> **Task requirements**:
Would you output all the data exactly as it stands?

Pixel coordinate grounding data:

────────────────

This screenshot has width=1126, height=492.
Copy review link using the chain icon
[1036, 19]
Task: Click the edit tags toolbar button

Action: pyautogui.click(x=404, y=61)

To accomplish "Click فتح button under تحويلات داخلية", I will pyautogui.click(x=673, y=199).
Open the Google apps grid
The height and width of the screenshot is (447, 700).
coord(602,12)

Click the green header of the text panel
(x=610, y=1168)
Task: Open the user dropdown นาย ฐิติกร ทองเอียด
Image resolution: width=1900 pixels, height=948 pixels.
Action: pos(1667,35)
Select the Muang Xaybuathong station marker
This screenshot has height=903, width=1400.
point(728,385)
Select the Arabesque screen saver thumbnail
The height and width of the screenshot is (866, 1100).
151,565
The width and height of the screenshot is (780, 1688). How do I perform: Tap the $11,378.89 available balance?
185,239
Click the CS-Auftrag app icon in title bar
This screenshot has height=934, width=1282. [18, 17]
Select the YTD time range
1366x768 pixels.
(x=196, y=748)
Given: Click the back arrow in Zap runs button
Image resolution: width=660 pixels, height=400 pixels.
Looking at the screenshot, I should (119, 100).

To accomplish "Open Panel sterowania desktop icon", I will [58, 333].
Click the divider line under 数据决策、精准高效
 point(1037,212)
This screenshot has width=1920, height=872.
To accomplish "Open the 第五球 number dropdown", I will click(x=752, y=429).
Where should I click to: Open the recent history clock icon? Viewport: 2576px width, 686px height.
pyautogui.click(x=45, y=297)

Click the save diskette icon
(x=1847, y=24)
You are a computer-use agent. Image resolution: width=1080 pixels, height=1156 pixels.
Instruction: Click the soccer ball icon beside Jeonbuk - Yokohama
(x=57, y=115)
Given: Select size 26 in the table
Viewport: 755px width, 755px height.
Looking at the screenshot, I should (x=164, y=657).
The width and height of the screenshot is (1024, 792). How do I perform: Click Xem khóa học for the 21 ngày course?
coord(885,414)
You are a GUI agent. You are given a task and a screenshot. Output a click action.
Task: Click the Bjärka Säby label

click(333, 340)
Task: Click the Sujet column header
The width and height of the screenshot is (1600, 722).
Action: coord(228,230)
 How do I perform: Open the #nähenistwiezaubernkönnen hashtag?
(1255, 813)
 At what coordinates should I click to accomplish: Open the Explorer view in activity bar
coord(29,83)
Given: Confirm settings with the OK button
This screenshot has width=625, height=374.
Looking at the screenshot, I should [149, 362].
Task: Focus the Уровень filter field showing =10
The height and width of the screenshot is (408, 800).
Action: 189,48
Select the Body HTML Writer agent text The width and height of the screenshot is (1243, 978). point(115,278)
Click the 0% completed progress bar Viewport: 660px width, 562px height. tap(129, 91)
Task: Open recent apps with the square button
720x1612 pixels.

────────────────

> **Written response**:
This screenshot has width=1126, height=492.
Copy review link using the chain icon
[1036, 19]
Task: Click the edit tags toolbar button

Action: pyautogui.click(x=404, y=61)

To accomplish "Click فتح button under تحويلات داخلية", I will pyautogui.click(x=673, y=199).
Open the Google apps grid
The height and width of the screenshot is (447, 700).
coord(602,12)

Click the green header of the text panel
(x=610, y=1168)
Task: Open the user dropdown นาย ฐิติกร ทองเอียด
Image resolution: width=1900 pixels, height=948 pixels.
Action: pos(1667,35)
Select the Muang Xaybuathong station marker
This screenshot has height=903, width=1400.
point(728,385)
Select the Arabesque screen saver thumbnail
The height and width of the screenshot is (866, 1100).
151,565
The width and height of the screenshot is (780, 1688). How do I perform: Tap the $11,378.89 available balance?
185,239
Click the CS-Auftrag app icon in title bar
This screenshot has height=934, width=1282. [18, 17]
Select the YTD time range
1366x768 pixels.
(x=196, y=748)
Given: Click the back arrow in Zap runs button
Image resolution: width=660 pixels, height=400 pixels.
Looking at the screenshot, I should (119, 100).

To accomplish "Open Panel sterowania desktop icon", I will [58, 333].
Click the divider line under 数据决策、精准高效
 point(1037,212)
This screenshot has width=1920, height=872.
To accomplish "Open the 第五球 number dropdown", I will click(x=752, y=429).
Where should I click to: Open the recent history clock icon? Viewport: 2576px width, 686px height.
pyautogui.click(x=45, y=297)

Click the save diskette icon
(x=1847, y=24)
You are a computer-use agent. Image resolution: width=1080 pixels, height=1156 pixels.
Instruction: Click the soccer ball icon beside Jeonbuk - Yokohama
(x=57, y=115)
Given: Select size 26 in the table
Viewport: 755px width, 755px height.
Looking at the screenshot, I should (x=164, y=657).
The width and height of the screenshot is (1024, 792). How do I perform: Click Xem khóa học for the 21 ngày course?
coord(885,414)
You are a GUI agent. You are given a task and a screenshot. Output a click action.
Task: Click the Bjärka Säby label

click(333, 340)
Task: Click the Sujet column header
The width and height of the screenshot is (1600, 722).
Action: coord(228,230)
 How do I perform: Open the #nähenistwiezaubernkönnen hashtag?
(1255, 813)
 At what coordinates should I click to accomplish: Open the Explorer view in activity bar
coord(29,83)
Given: Confirm settings with the OK button
This screenshot has width=625, height=374.
Looking at the screenshot, I should [149, 362].
Task: Focus the Уровень filter field showing =10
The height and width of the screenshot is (408, 800).
Action: 189,48
Select the Body HTML Writer agent text The width and height of the screenshot is (1243, 978). point(115,278)
Click the 0% completed progress bar Viewport: 660px width, 562px height. tap(129, 91)
Task: Open recent apps with the square button
720x1612 pixels.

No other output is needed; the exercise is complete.